DATA FOR THIS EXERCISE.
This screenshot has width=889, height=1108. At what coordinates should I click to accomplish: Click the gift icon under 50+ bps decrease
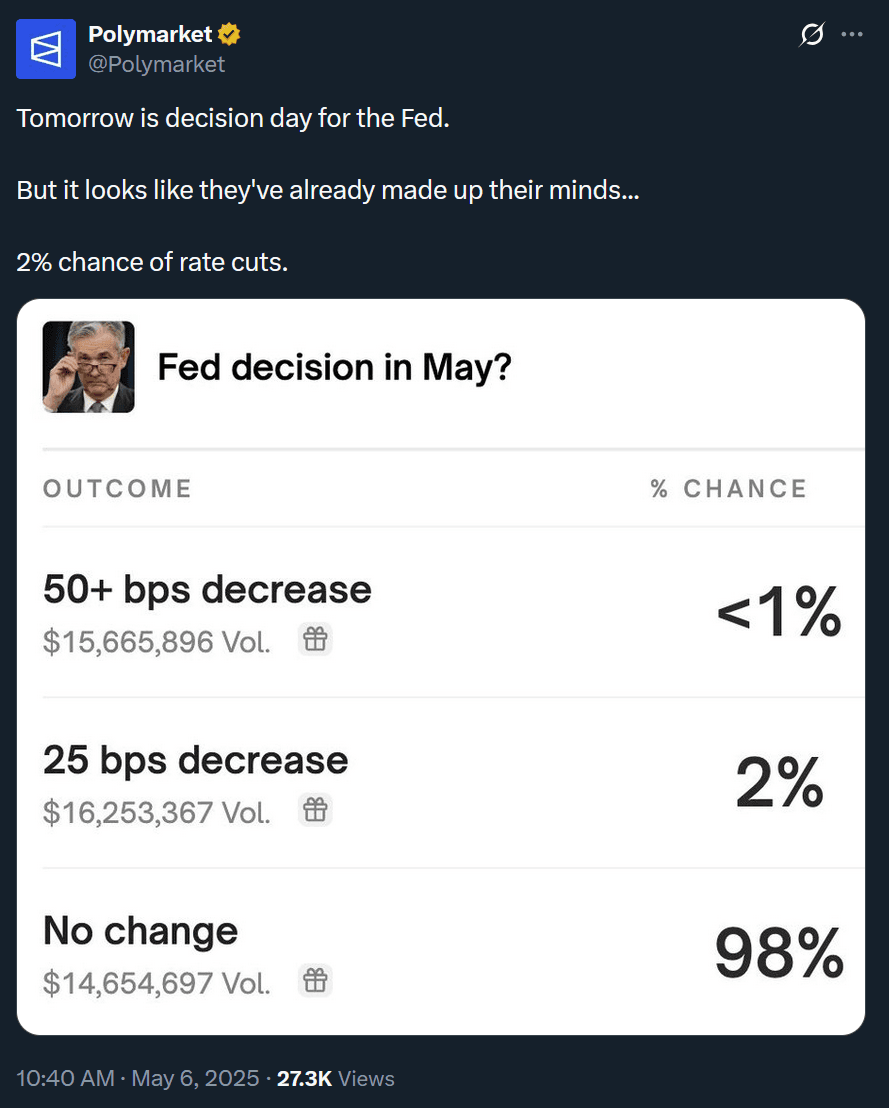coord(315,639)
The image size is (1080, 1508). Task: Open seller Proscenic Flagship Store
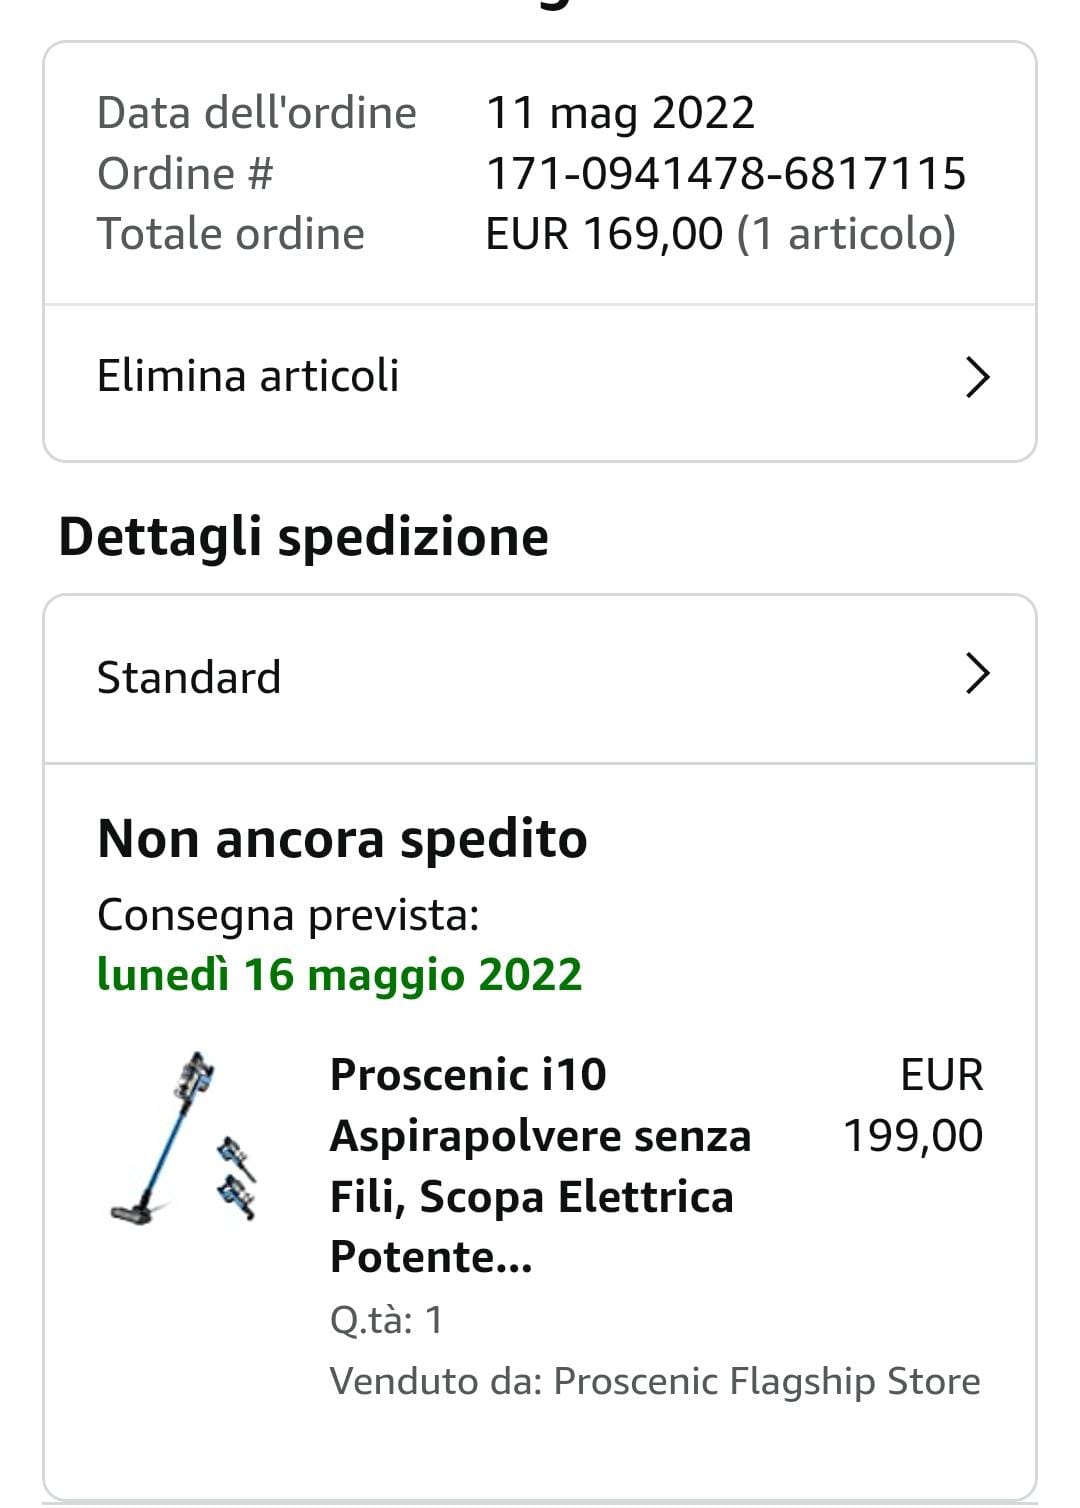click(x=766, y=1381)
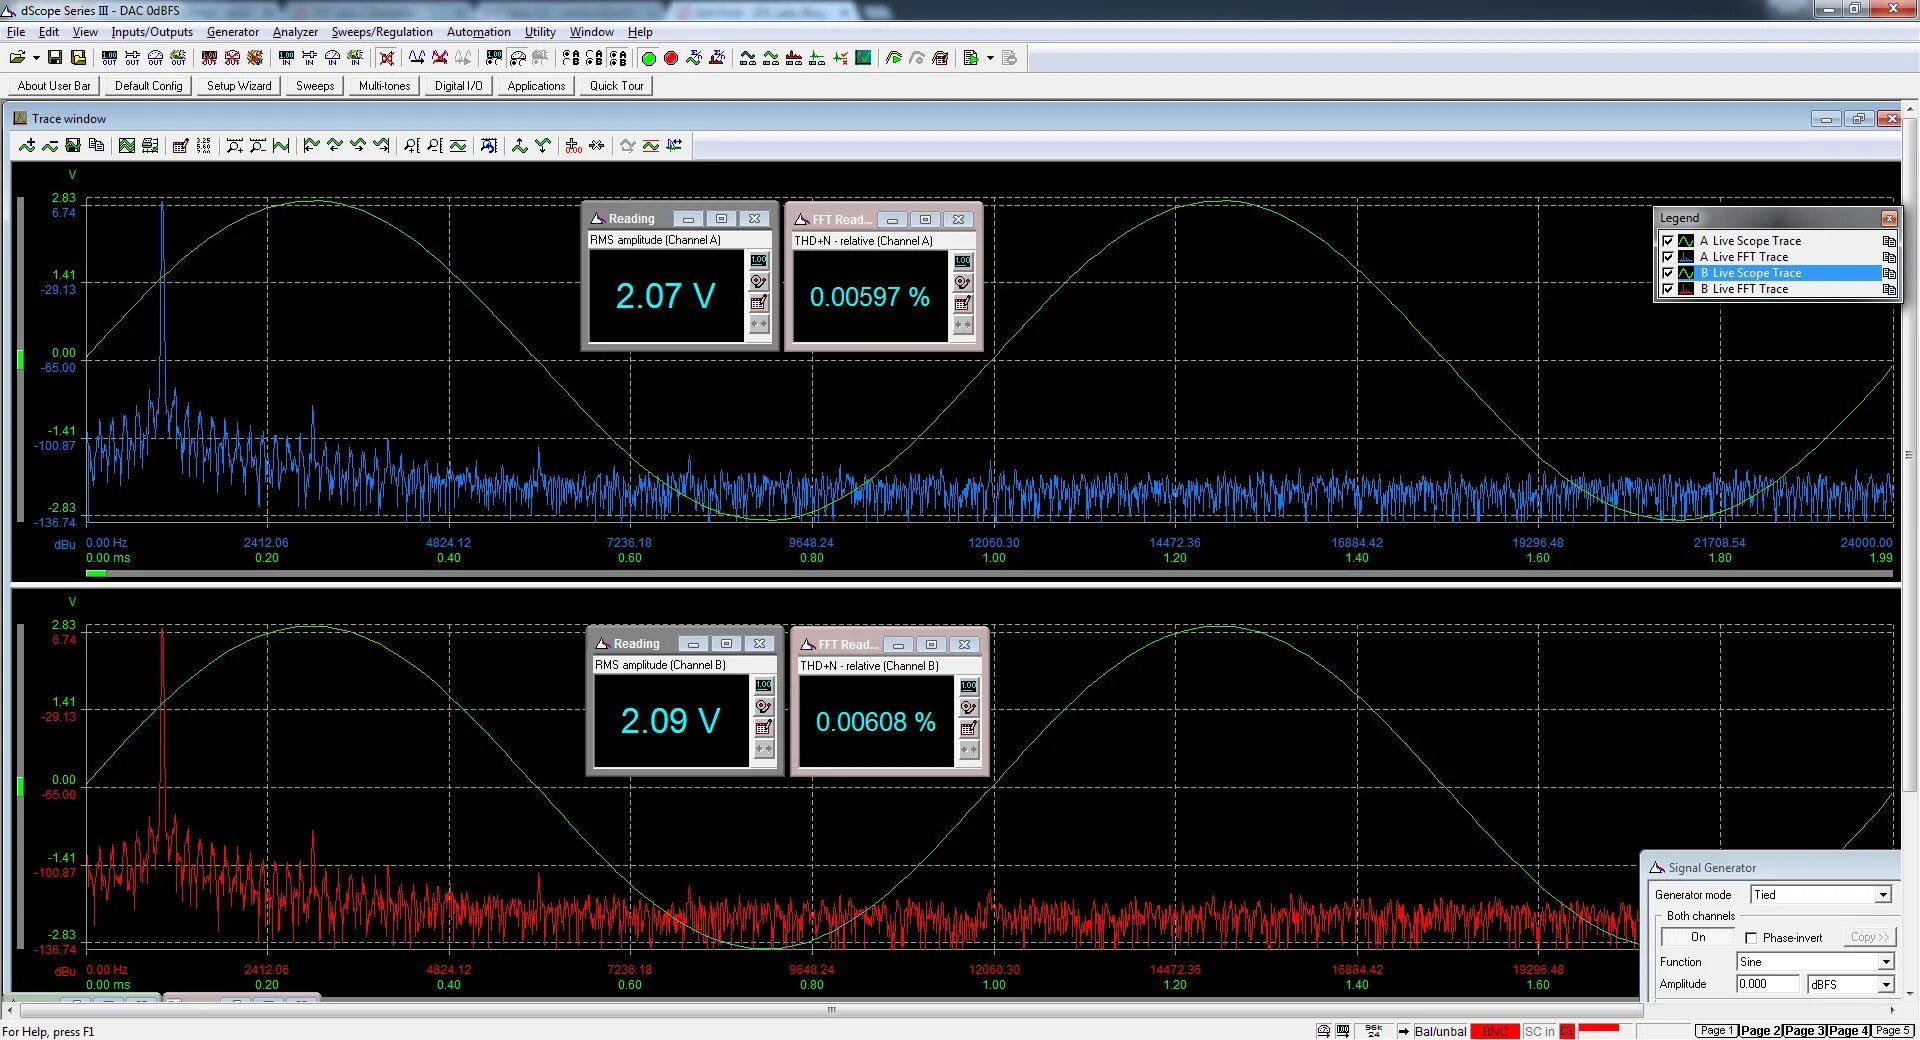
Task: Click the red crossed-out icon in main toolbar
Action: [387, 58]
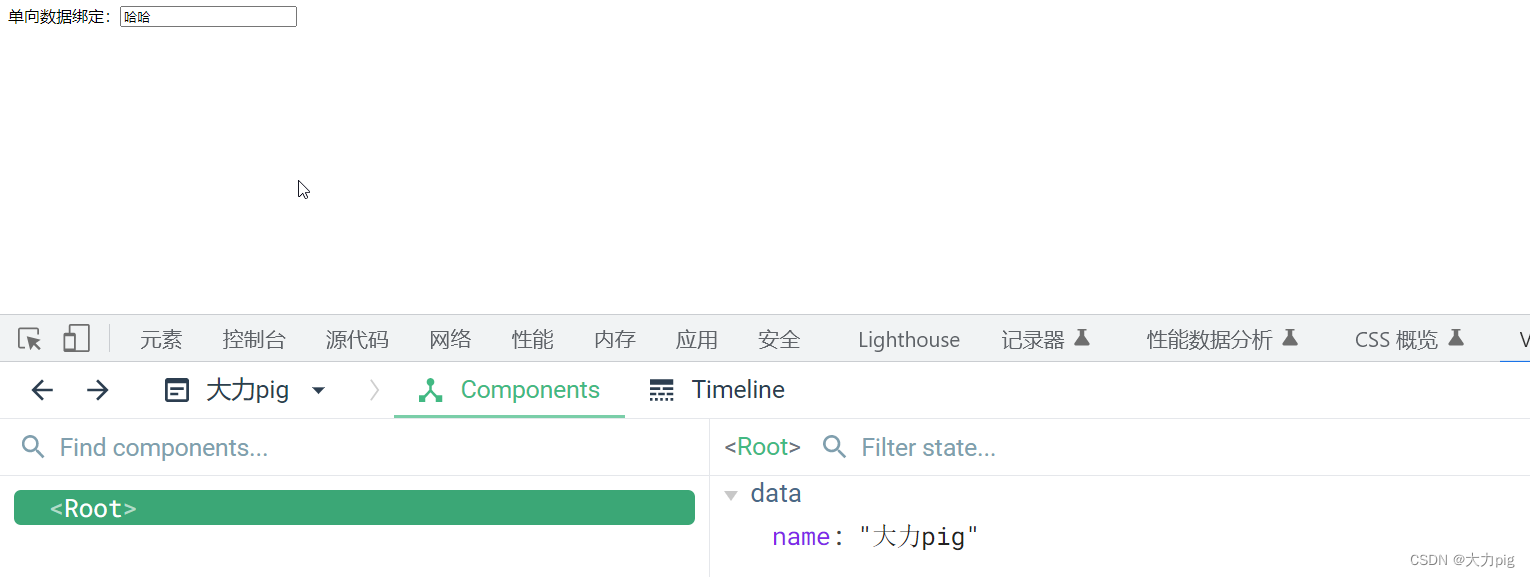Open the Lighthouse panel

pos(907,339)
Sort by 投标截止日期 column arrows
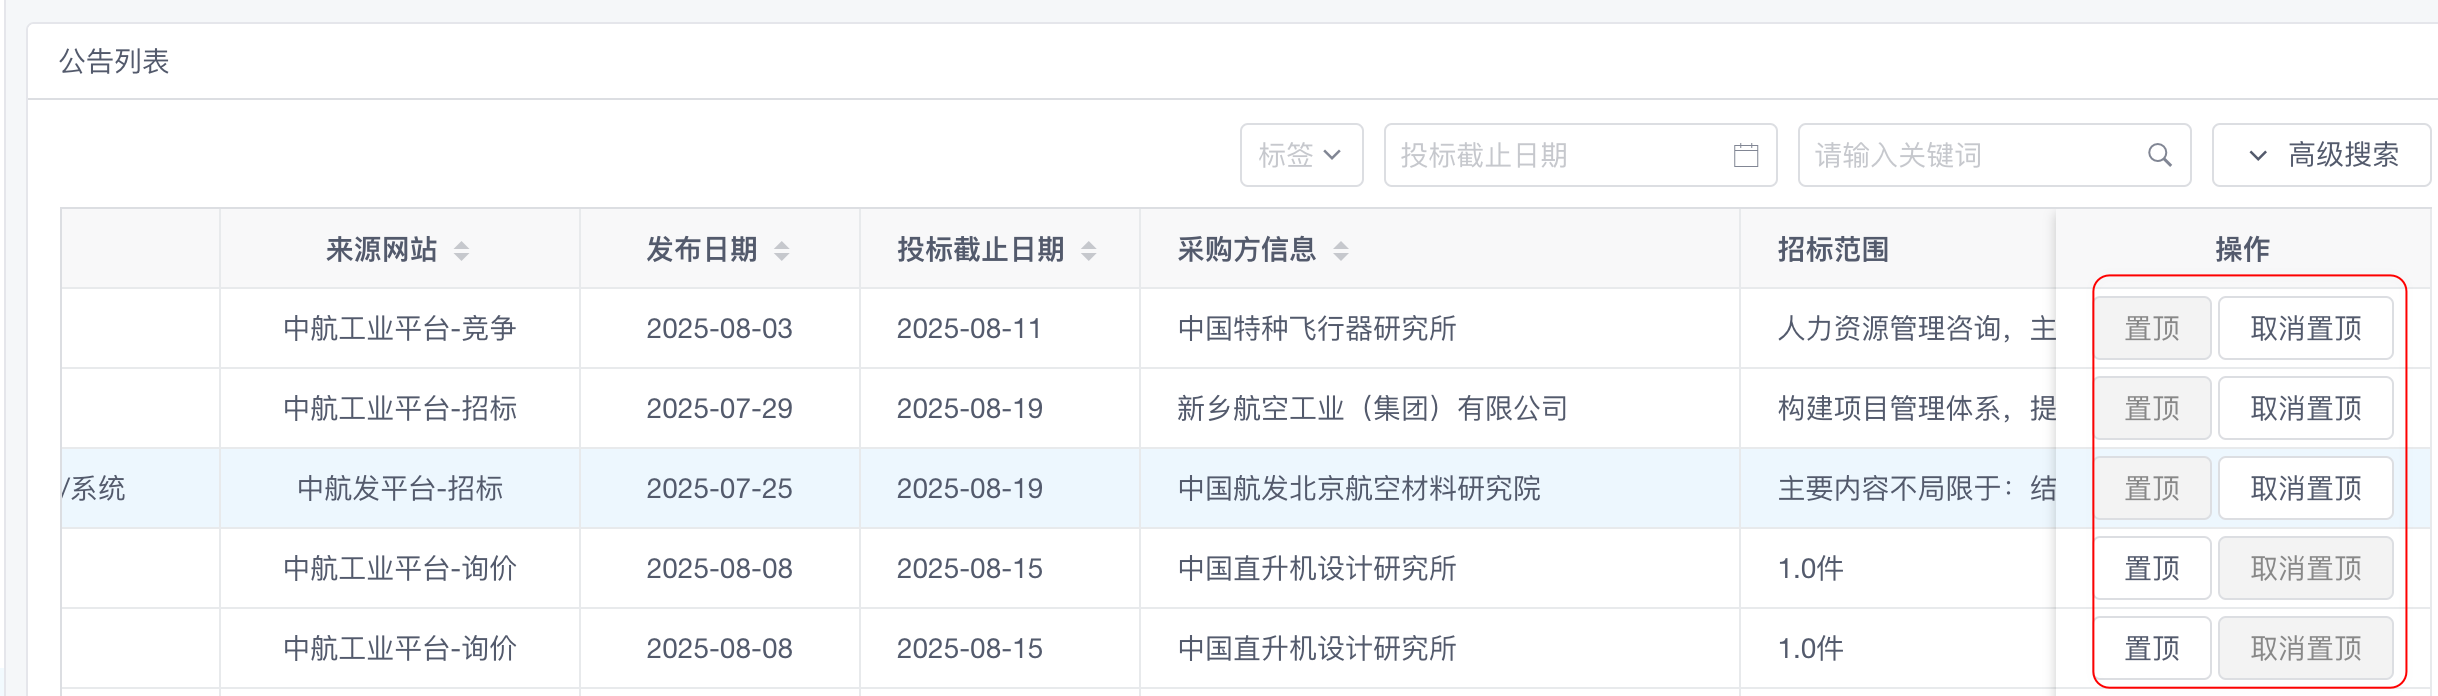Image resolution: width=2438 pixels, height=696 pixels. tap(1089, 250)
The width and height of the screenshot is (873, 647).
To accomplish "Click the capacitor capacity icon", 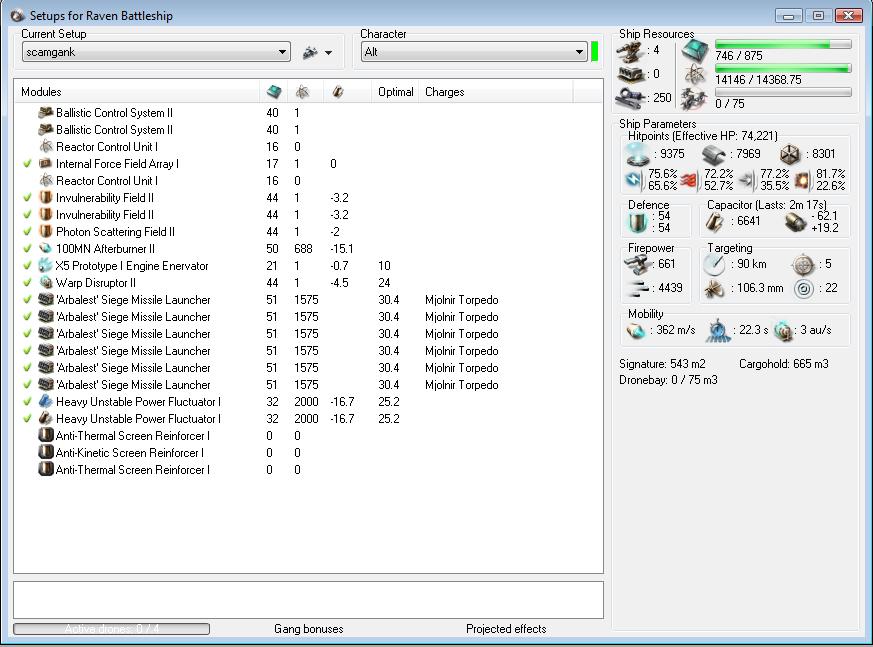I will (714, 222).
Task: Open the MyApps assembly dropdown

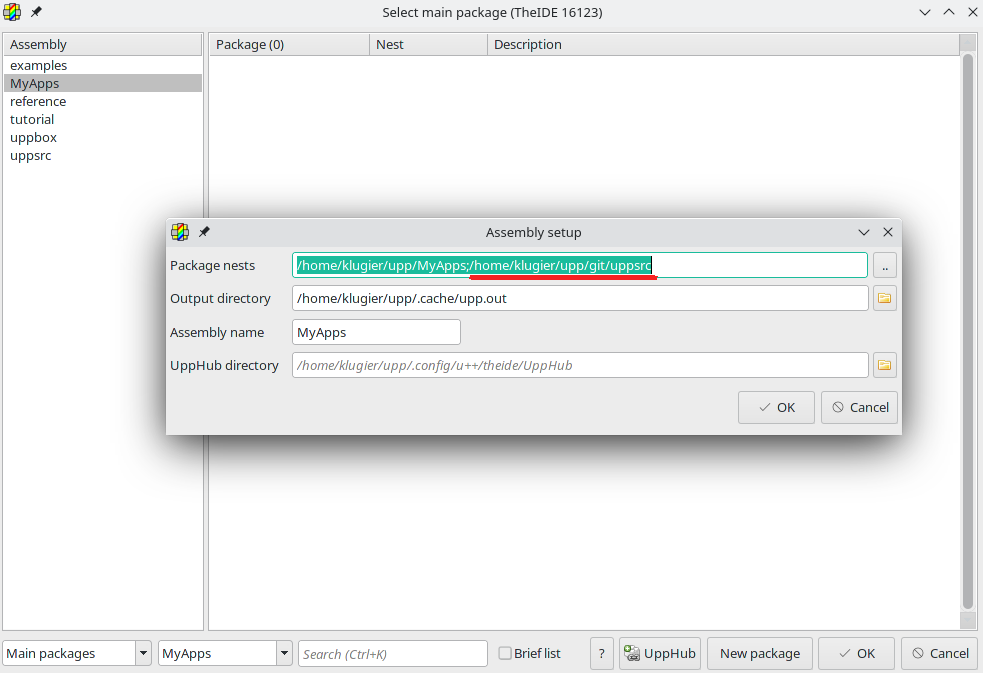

REQUIRED WORK. Word for word and without pictures, please write out only the lines from the start of the entries through the line containing "The width and", both included.

RESPONSE TO THIS EXERCISE.
This screenshot has width=889, height=1108. At what coordinates should I click to accomplish: Click the gift icon under 50+ bps decrease
coord(315,639)
The image size is (1080, 1508). Task: Open seller Proscenic Flagship Store
click(x=766, y=1381)
Task: Click the red crossed-out icon in main toolbar
Action: [387, 58]
Open the Lighthouse panel

pos(907,339)
Sort by 投标截止日期 column arrows
Image resolution: width=2438 pixels, height=696 pixels. tap(1089, 250)
The width and height of the screenshot is (873, 647).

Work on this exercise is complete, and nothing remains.